(WORK TO COMPLETE)
Repeat the data verbatim, starting with the line that contains "You are a computer-use agent. 1000x710" and going on through the line that contains "point(1102,531)", with both of those lines included.

++++ STORED ROWS ++++

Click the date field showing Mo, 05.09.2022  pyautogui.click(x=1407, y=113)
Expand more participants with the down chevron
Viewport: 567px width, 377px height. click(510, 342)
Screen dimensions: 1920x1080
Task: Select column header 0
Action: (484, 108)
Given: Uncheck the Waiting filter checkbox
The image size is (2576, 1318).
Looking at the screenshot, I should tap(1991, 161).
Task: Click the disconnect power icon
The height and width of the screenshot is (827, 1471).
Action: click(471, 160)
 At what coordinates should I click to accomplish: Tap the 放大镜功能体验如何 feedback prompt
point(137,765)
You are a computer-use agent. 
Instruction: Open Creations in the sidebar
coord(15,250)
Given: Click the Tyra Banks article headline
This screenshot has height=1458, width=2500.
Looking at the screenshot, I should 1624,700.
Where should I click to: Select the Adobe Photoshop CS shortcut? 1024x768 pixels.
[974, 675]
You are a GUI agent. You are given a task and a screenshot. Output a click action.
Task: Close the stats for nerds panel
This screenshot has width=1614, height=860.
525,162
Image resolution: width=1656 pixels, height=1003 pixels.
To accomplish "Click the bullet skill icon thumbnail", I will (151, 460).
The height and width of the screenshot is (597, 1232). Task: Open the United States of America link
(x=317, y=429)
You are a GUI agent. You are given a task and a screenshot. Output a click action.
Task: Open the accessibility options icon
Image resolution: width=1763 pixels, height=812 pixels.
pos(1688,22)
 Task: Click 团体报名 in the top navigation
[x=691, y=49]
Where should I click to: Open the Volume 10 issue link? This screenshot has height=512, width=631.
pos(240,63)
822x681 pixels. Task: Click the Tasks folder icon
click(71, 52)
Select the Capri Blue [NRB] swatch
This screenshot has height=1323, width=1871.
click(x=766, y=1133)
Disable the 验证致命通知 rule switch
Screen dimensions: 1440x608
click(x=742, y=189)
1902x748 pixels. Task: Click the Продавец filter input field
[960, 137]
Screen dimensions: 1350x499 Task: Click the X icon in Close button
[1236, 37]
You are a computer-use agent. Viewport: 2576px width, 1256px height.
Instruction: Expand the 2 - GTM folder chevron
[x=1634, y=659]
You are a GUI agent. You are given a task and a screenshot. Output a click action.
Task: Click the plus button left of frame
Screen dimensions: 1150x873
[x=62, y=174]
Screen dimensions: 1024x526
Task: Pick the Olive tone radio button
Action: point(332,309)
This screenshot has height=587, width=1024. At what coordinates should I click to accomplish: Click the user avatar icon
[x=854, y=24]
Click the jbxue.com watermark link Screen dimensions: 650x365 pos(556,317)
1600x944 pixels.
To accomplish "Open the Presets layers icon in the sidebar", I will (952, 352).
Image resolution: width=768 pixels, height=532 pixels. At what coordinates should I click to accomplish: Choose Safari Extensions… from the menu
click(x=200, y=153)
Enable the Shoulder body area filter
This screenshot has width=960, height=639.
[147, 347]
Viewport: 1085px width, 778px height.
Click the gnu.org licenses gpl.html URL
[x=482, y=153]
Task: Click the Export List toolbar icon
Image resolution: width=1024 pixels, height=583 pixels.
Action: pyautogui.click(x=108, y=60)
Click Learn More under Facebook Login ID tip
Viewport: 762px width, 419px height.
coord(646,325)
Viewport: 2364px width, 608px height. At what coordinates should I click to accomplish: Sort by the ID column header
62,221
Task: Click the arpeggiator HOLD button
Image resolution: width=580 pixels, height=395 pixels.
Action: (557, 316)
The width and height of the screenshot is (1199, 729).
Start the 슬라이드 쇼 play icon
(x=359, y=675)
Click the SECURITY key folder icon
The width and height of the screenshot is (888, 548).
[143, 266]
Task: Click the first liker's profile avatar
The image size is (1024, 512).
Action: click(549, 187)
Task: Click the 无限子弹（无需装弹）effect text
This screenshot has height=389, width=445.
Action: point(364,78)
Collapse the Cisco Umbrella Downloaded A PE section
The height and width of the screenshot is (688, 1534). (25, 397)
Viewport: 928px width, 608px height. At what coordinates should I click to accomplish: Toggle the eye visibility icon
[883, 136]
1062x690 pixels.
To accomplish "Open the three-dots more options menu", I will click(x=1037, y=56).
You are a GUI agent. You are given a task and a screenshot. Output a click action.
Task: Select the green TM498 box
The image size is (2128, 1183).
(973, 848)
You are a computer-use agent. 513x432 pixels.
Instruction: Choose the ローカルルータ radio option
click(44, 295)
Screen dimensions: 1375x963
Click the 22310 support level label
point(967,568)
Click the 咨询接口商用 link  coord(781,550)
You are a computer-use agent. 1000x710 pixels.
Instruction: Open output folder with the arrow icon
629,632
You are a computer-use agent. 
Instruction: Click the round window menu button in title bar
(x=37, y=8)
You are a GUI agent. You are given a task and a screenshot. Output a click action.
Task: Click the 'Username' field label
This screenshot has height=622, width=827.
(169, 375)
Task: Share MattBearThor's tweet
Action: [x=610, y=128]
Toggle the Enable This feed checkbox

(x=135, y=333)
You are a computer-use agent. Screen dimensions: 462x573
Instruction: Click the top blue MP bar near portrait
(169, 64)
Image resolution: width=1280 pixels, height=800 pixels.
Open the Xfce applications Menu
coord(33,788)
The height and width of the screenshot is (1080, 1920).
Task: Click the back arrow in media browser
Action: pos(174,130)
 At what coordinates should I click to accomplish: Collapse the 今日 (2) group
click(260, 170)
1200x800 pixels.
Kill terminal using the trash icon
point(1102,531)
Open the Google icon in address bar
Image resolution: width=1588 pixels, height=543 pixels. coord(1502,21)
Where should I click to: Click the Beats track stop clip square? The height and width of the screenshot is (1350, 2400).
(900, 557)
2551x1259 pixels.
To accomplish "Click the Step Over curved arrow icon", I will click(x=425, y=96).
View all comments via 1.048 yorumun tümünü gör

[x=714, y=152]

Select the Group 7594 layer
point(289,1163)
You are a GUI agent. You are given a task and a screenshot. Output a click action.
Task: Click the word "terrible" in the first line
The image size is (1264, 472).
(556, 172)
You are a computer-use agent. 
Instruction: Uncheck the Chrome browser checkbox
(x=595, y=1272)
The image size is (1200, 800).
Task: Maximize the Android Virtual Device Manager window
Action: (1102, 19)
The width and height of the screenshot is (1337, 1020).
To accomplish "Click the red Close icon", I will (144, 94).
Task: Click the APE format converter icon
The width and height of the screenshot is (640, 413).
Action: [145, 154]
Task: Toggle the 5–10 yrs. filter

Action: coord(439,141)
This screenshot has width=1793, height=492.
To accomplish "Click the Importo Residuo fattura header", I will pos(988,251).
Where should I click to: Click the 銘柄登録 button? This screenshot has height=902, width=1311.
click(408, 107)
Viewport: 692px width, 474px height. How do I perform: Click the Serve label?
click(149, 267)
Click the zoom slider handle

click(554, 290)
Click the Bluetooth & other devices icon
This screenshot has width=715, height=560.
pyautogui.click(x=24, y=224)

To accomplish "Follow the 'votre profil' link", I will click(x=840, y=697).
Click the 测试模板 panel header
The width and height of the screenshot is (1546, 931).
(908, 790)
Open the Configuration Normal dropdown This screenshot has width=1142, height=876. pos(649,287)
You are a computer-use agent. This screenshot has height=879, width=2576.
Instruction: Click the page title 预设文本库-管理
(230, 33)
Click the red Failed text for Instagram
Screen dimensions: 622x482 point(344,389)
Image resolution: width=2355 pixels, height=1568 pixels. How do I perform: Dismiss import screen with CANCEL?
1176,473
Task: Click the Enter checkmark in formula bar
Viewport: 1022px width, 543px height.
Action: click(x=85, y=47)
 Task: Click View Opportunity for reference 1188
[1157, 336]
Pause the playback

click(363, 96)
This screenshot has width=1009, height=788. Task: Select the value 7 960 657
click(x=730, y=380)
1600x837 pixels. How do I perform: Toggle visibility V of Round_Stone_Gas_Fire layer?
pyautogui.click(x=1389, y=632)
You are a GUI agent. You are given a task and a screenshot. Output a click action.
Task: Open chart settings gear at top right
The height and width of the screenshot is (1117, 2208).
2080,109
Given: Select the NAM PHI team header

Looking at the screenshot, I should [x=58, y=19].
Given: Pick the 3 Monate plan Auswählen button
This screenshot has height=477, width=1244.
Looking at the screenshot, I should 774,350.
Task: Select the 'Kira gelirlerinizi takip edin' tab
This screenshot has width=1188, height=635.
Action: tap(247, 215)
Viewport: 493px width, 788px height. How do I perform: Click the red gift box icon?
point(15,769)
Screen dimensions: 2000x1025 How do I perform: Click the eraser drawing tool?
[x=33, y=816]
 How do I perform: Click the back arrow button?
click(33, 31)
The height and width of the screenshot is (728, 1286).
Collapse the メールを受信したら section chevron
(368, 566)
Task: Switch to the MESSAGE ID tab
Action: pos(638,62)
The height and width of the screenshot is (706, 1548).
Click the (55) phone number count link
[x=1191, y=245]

++++

(RESULT FOR THIS EXERCISE)
You are a computer-use agent. 1000x710 pixels.
Instruction: Open output folder with the arrow icon
629,632
You are a computer-use agent. 
Instruction: Click the round window menu button in title bar
(x=37, y=8)
You are a GUI agent. You are given a task and a screenshot. Output a click action.
Task: Click the 'Username' field label
This screenshot has height=622, width=827.
(169, 375)
Task: Share MattBearThor's tweet
Action: [x=610, y=128]
Toggle the Enable This feed checkbox

(x=135, y=333)
You are a computer-use agent. Screen dimensions: 462x573
Instruction: Click the top blue MP bar near portrait
(169, 64)
Image resolution: width=1280 pixels, height=800 pixels.
Open the Xfce applications Menu
coord(33,788)
The height and width of the screenshot is (1080, 1920).
Task: Click the back arrow in media browser
Action: pos(174,130)
 At what coordinates should I click to accomplish: Collapse the 今日 (2) group
click(260, 170)
1200x800 pixels.
Kill terminal using the trash icon
point(1102,531)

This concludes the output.